* About this task:
Using the records that appear below, write out exactly the lines from the one with "Where should I click to: Remove" through the one with "You are a computer-use", keeping both end lines.

Collected data:
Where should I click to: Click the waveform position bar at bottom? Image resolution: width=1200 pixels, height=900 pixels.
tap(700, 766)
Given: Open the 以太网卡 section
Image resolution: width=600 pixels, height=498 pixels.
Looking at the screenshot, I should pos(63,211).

==

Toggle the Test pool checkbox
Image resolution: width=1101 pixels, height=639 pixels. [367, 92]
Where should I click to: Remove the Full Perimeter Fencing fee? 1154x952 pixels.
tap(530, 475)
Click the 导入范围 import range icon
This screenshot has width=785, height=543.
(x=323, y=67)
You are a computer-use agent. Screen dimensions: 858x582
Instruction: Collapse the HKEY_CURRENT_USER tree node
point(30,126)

* Reply:
Where should I click to: Remove the Full Perimeter Fencing fee? 1154x952 pixels.
tap(530, 475)
Click the 导入范围 import range icon
This screenshot has width=785, height=543.
(x=323, y=67)
You are a computer-use agent. Screen dimensions: 858x582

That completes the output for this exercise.